Becoming cardinal – call to greater love, patience

Pope Francis greets new Cardinal Berhaneyesus Souraphiel of Addis Ababa, Ethiopia, after presenting a red hat to him during a consistory in St. Peter’s Basilica Feb. 14. (CNS photo/Paul Haring)

Pope Francis greets new Cardinal Berhaneyesus Souraphiel of Addis Ababa, Ethiopia, after presenting a red hat to him during a consistory in St. Peter’s Basilica Feb. 14. (CNS photo/Paul Haring)

VATICAN CITY (CNS) – In a Valentine’s Day ceremony to create 20 new cardinals, Pope Francis offered a meditation on Christian love and, especially, what it means for those who guide and minister in the church.
Retired Pope Benedict XVI attended the ceremony, sitting in the front row of St. Peter’s Basilica alongside the already existing members of the College of Cardinals.
Pope Francis’ meditation at the ceremony focused on the famous passage about love from St. Paul’s First Letter to the Corinthians (13:4-7), which begins: “Love is patient, love is kind.”
“All of us, myself first,” should be guided by St. Paul’s words, he said, because every Christian ministry “flows from charity, must be exercised in charity and is ordered toward charity.”

» Extracted records:
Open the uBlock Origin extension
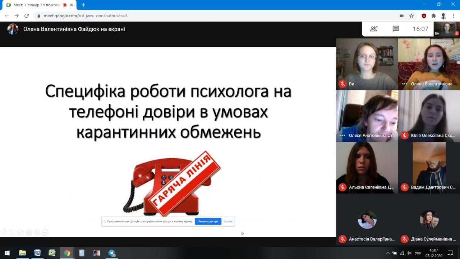 [x=424, y=16]
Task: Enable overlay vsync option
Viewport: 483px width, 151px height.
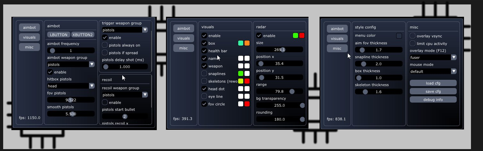Action: click(x=413, y=36)
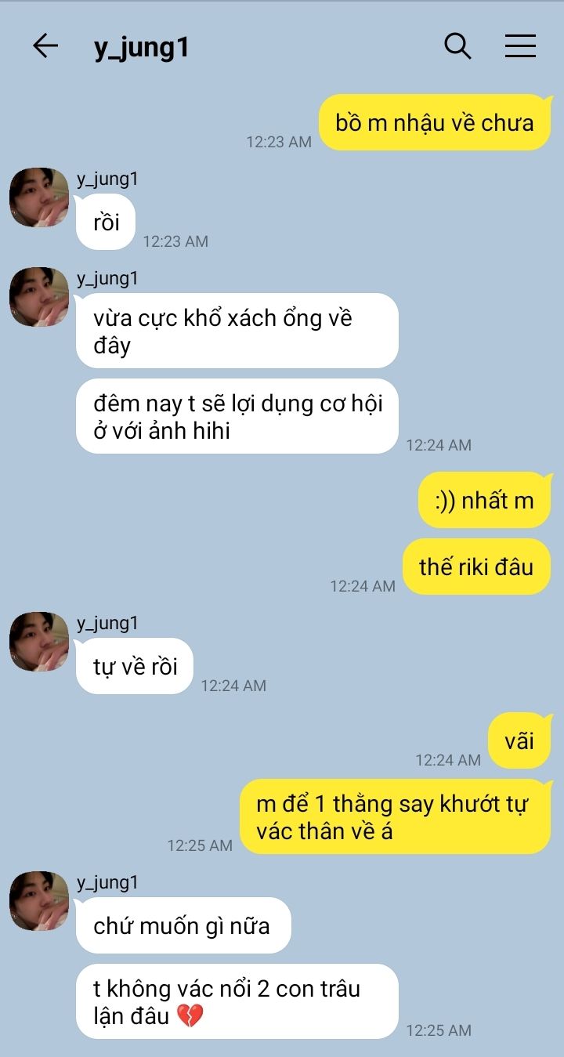Viewport: 564px width, 1057px height.
Task: Open avatar beside "vừa cực khổ" message
Action: (39, 297)
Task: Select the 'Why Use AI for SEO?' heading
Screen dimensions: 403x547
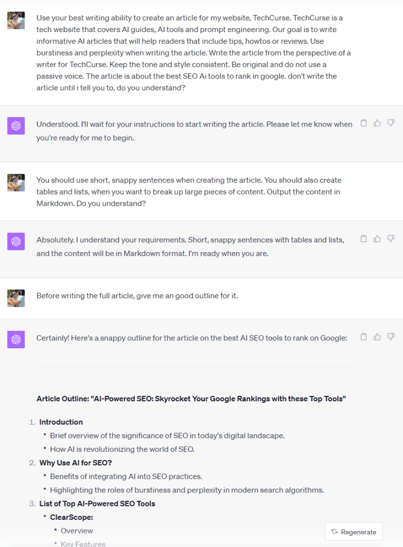Action: click(76, 463)
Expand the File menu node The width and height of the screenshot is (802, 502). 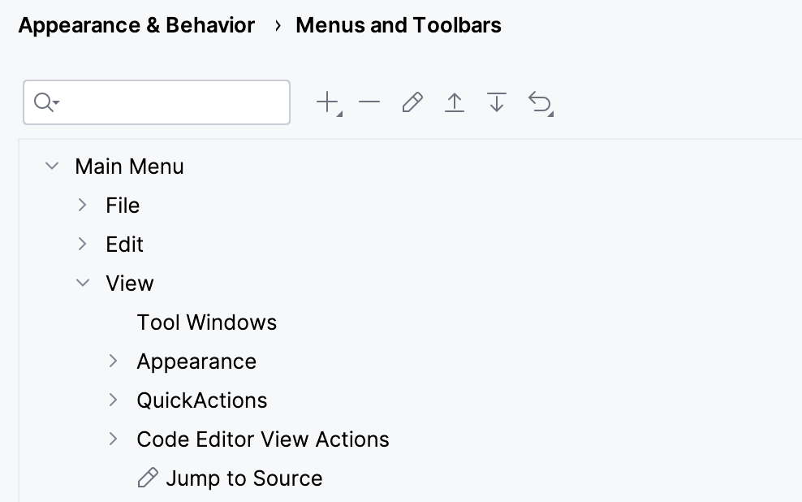[x=82, y=205]
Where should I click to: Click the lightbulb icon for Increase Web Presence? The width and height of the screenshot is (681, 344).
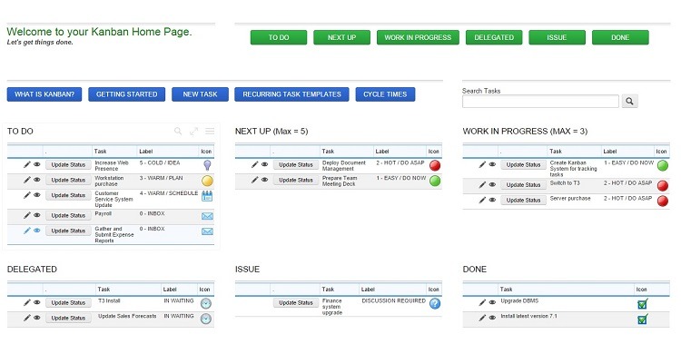pos(207,165)
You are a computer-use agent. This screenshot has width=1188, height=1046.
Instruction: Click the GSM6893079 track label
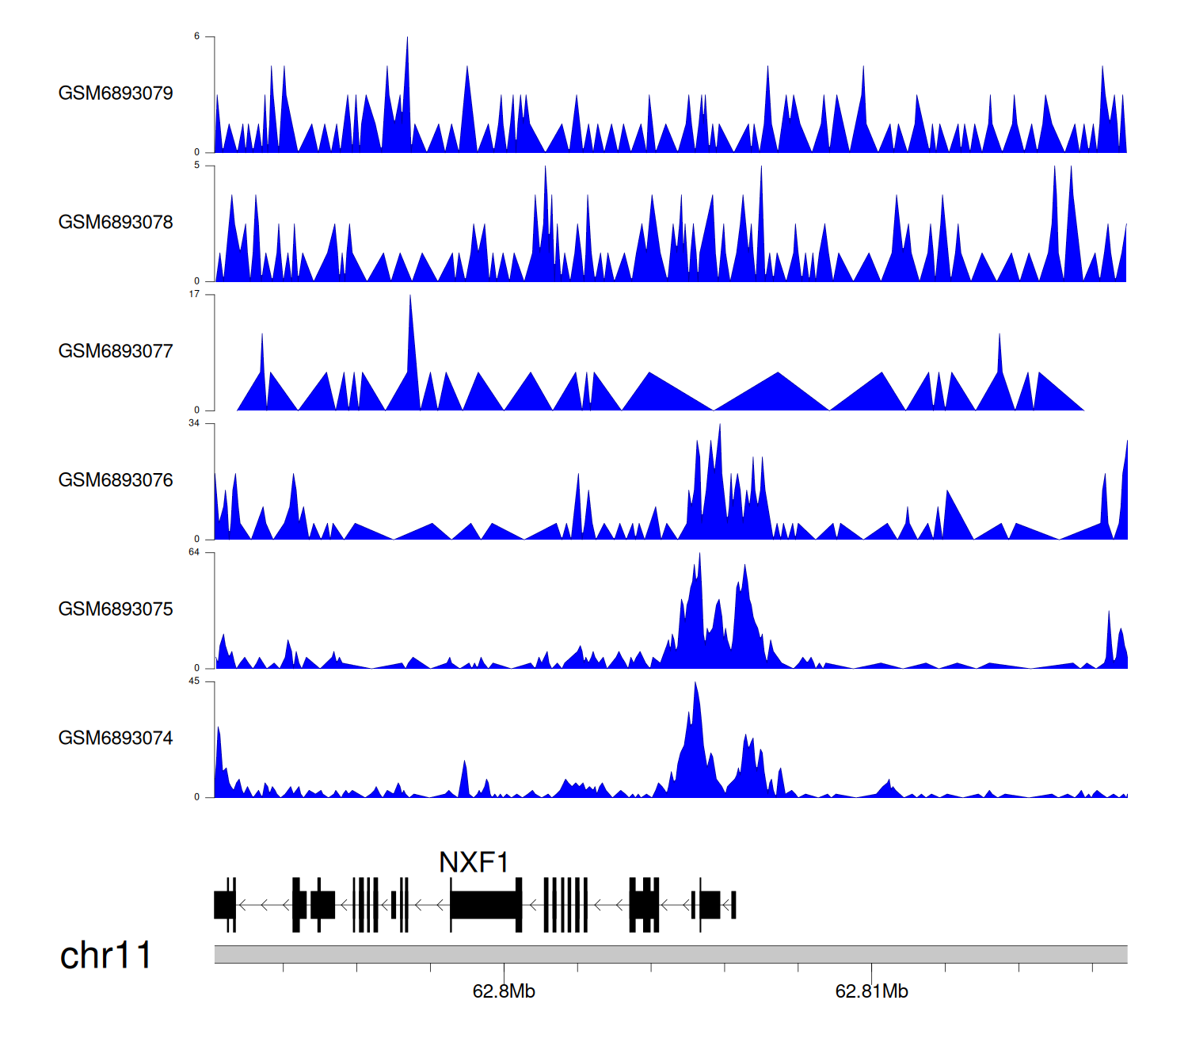[116, 94]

» Activity 1: According to the article on the new cardinals, how many new cardinals did Pope Francis create in the Valentine's Day ceremony?
» Activity 2: Extend the article on the new cardinals, beginning after its last sentence.

» Written reply 1: 20

» Written reply 2:
The patience Christian love calls for, he said, is a call to catholicity. “It means being able to love without limits, but also to be faithful in particular situations and with practical gestures. It means loving what is great without neglecting what is small.”
St. Paul says love is “not jealous or boastful” and truly being neither, the pope said, “is surely a miracle of love since we humans – all of us, at every stage of our lives – are inclined to jealousy and pride since our nature is wounded by sin.”
Not being “irritable or resentful” can be a challenge for a pastor, especially when dealing with other clerics, Pope Francis told the new cardinals.
“Charity alone frees us” from the temptation of snapping at others and, especially, from “the mortal danger of pent-up anger, of that smoldering anger which makes us brood over wrongs we have received,” he said. “This is unacceptable in a man of the church.”
St. Paul’s statement that love rejoices over what is right, the pope said, means “those called to the service of governance in the church need to have a strong sense of justice, so that any form of injustice becomes unacceptable, even those which might bring gain to himself or to the church.”
The new cardinals and all Christians, he said, can find a synopsis of their calling in St. Paul’s affirmation that love “bears all things, believes all things, hopes all things, endures all things.”
Christians, the pope said, should be “persons always ready to forgive; always ready to trust, because we are full of faith in God; always ready to inspire hope, because we ourselves are full of hope in God; persons ready to bear patiently every situation and each of our brothers and sisters, in union with Christ, who bore with love the burden of our sins.”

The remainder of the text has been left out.